Overview

The teenage culture of the fifties and early sixties was the seedbed for the youth-driven counterculture of the late sixties and early seventies. This shift toward a countercultural sensibility among young people was reflected in the music itself. If in the fifties Rock and Roll had been viewed primarily as a popular entertainment, in the period of “transformation” it would come to be viewed as–in its most elevated forms–an Art. In the hands of Bob Dylan, the Rolling Stones, the Beatles, and others, music became a “serious” thing. As young people faced the troubling facts of a war that included them and a country that refused them the right to vote, music now offered, among other things, a megaphone through which their disillusionment could be voiced.
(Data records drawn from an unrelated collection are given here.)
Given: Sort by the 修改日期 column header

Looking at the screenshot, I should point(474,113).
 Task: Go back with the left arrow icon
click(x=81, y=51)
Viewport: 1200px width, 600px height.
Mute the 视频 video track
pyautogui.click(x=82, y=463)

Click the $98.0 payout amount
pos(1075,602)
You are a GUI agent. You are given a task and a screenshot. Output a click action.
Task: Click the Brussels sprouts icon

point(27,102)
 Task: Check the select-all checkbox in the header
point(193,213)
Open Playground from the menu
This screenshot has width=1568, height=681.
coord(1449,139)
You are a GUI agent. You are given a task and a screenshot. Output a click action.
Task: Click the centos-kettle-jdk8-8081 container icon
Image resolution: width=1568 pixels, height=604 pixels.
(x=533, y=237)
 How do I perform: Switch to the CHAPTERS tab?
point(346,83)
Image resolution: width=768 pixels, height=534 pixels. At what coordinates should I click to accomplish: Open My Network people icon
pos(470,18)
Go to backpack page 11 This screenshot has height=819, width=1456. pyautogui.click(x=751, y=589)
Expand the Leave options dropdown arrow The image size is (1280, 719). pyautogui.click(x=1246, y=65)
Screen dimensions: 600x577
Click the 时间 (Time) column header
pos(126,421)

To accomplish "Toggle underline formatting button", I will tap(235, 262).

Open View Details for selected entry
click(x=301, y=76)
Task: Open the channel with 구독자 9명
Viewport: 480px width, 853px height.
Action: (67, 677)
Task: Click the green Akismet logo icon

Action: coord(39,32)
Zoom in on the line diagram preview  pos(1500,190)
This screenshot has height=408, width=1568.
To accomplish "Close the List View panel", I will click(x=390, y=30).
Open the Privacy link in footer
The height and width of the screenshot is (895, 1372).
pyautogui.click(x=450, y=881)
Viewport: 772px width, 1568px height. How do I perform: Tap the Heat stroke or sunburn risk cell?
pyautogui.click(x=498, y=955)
As the nation saw the rise of the Civil Rights movement and the Black Power movement that followed, artists like Marvin Gaye, James Brown, and Stevie Wonder used music to express feelings of frustration about the racial divide and excitement around the possibility of change. And as the music addressed the world of which it was a part, the music grew more complex, more varied—but, importantly, that music was also changing the world in ways it hadn’t previously.

Units

Unit:
Singer-Songwriters

From today's perspective, the category seems almost odd. Singer-Songwriter? If you wrote it, you may as well sing it, right? But this is, in many ways, a line of thought that started with the Beatles and hit a high point with the Singer-Songwriters. Go back a few years before...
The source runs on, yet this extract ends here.